I’m having a rather silly question, but I couldn’t find an answer. I’ve been going through some websites and I saw that instead of them calling a request $.AJAX on the server to populate a dropdown for example, they call a link in format JSON.

For example:

meulocal.com.br/cidades.json 

How can I create this file? It is advantageous to use this way?

I appreciate the help.

  • Can you give an example of this? I don’t understand the "call a link" part without JS?
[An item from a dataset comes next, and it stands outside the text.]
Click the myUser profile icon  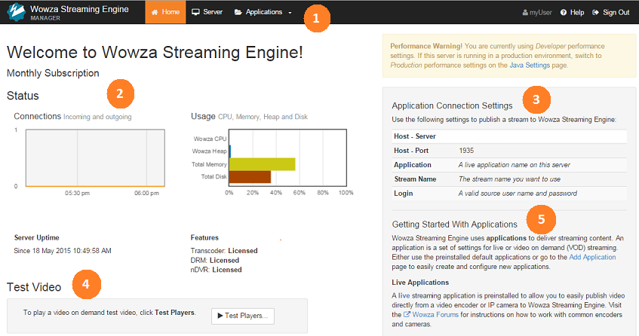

  • I believe that "call a link", is because AJAX sends a request (POST, GET, PUT, DELETE...) to the address (so, "calling a link"). This address has the extension of .json. I understood it that way and I believe it to be that way. But responding... Probably the .json is static or is changed periodically by another process (in PHP or not), thus creating and changing such file. This works as a cache, so a static content is always served, rather than having to take the data from a database. After all, isn’t it every day that you have a new city to select?! P

  • I thank you for the help, regarding doubt is made a call via ajax yes but at the address that is in format . json instead of calling a file in . php format for example..

1 answer

4

You create a *.json file the way you create any text file. In a *.json can be declared any type of value that is accepted, such as null, object expression {}, expression of Array [], numerical values, String, Boolean and null, therefore, it cannot be vázio.

Differences:

  • In an object you can only declare property names with quotes between them.
  • if you want to escape characters, declare one to look like this: n (or \\, computably) in front of the character.

In Javascript, the object JSON includes two methods:

* `parse`: Interpreta uma string como JSON.
* `stringify`: Transforma um objeto em string, no formato de JSON.

Role model:

var data = JSON.parse('{"version": 0.5}');
alert("Version: " + data.version);

// Exemplo; expandindo o objeto retornado

with(JSON.parse('{"a": "bla\\nbla", "b": true, "c": "ey"}'))
    alert("a: " + a), // -> "bla\nbla"
    alert("b: " + b), // -> true
    alert("c: " + c); // -> "ey"

// Exemplo: inline

alert("a: " + JSON.parse('{"a": "inline"}').a) // -> "inline"

Remembering: Some old browsers may not support the object JSON. This is not worrying, but if you want to detect, make a condition like this: typeof window.JSON === "object", or use some "polyfill" existing.


Advangioso? If you want a project to be easy to work with, JSON makes it easy to read and manipulate data. Disadvantage compared to comma separated data advantage (,), which decreases the amount of characters, is insignificant. I would say it is advantageous.


The doubt in your comment is not related to JSON. You can index any string in an object and then index another object. This is normal in languages such as Lua, Javascript, etc:

var object = {index: {b: true}};
alert(object.index.a); // undefined
alert(object.index.b); // true
alert(object.b); // undefined
  • I understood, I have a doubt in the following case, I make a file. JSON, I will have a value : { MT : {[1: 'AF', 2: 'CA']}, RS : {[12: 'TT']} } ?

  • @Crazy Easy! Just index "MT" in your JSON object. Ex: JSON.parse('{ "MT" : {"1": "AF", "2": "CA"}, "RS" : {"12": "TT"} }').MT... and you can index any property on that object, until it doesn’t exist. Run it on your console and you’ll see.